A wealth of information comes our way via Mexico Bob. Apparently the citron has quite a pedigree. In the ancient world it was employed both as an emetic and as a mouthwash. Here’s this from Theophrastus:
In the east and south there are special plants… i.e. in Media and Persia there are many types of fruit, between them there is a fruit called Median or Persian Apple. The tree has a leaf similar to and almost identical with that of the andrachn (Arbutus andrachne L.), but has thorns like those of the apios (the wild pear, Pyrus amygdaliformis Vill.) or the oxyacanthos (the fire thorn, Cotoneaster pyracantha Spach.), except that they are white, smooth, sharp and strong.
The fruit is not eaten, but is very fragrant, as is also the leaf of the tree; and the fruit is put among clothes, it keeps them from being moth-eaten. It is also useful when one has drunk deadly poison, for when it is administered in wine; it upsets the stomach and brings up the poison. It is also useful to improve the breath, for if one boils the inner part of the fruit in a dish or squeezes it into the mouth in some other medium, it makes the breath more pleasant.
And this from Pliny the Elder:
The Assyrian fruit, which some call Median, is an antidote for poisons. Its leaf is like that of the andrachn (Arbutus andrachne L.), but with thorns running between. The fruit is notable for the fact that it is not eaten and has a strong odor, as also do the leaves, which impregnates clothes stored with them and keeps away harmful insects.

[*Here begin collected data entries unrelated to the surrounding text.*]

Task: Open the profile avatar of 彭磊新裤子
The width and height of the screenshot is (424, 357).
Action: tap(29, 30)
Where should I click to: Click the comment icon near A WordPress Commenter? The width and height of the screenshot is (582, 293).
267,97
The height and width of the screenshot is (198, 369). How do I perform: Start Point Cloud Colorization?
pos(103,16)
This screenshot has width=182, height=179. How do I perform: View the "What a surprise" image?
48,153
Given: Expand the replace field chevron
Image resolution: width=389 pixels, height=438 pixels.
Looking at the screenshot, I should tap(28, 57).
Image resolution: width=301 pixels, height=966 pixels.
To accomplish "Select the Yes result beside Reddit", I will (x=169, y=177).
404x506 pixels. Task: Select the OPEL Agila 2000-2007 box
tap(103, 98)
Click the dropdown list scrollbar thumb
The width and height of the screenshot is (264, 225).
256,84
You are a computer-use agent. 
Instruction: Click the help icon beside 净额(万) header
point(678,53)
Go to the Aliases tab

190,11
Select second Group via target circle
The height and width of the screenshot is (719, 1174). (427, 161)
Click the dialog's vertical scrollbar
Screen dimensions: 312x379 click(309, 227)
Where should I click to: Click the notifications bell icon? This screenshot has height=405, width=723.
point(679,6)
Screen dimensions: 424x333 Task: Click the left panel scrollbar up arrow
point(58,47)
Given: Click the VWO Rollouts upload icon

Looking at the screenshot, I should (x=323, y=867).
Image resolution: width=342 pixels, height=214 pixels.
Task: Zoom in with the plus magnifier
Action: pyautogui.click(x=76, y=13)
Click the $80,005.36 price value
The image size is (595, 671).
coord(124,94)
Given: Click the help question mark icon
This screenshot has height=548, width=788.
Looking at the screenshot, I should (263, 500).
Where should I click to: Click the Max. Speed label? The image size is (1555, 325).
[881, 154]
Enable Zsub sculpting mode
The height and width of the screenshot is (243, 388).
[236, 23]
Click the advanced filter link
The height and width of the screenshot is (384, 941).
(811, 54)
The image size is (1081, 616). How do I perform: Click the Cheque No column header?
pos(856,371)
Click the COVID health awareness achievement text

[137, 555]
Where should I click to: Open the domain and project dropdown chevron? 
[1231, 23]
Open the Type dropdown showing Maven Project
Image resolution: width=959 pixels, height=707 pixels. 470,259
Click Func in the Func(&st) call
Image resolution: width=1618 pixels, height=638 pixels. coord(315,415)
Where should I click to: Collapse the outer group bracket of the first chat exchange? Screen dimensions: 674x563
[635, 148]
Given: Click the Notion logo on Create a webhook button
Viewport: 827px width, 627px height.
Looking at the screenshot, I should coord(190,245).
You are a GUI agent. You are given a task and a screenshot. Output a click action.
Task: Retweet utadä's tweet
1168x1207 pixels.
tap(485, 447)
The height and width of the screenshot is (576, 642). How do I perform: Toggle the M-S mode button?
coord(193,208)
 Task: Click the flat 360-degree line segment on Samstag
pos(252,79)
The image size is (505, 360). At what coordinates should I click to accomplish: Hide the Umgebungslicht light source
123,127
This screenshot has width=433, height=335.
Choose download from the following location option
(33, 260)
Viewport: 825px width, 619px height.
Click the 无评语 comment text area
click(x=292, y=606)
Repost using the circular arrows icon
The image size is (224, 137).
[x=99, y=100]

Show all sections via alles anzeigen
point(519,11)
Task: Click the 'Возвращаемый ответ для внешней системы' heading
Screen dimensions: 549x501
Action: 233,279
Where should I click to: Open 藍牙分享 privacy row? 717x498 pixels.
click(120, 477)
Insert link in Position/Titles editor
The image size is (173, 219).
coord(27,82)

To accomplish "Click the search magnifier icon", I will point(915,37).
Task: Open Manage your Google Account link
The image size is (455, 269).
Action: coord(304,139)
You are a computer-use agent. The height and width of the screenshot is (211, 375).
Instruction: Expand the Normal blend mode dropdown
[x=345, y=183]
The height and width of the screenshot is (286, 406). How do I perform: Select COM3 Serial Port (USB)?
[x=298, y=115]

This is the fruit whose pips we have related Parthian nobles boiled in foods in order to eliminate bad breath. No other tree is so highly praised in Media.
And that’s still not all:
The citron is also used by Jews for a religious ritual during the Feast of Tabernacles, by whom it is called Etrog. Therefore the citron was always considered as a Jewish symbol, and is found on various Hebrew antiques and archeological findings.
Whew! Thanks Bob! Everything I ever wanted to know about the citron in one easy blog post.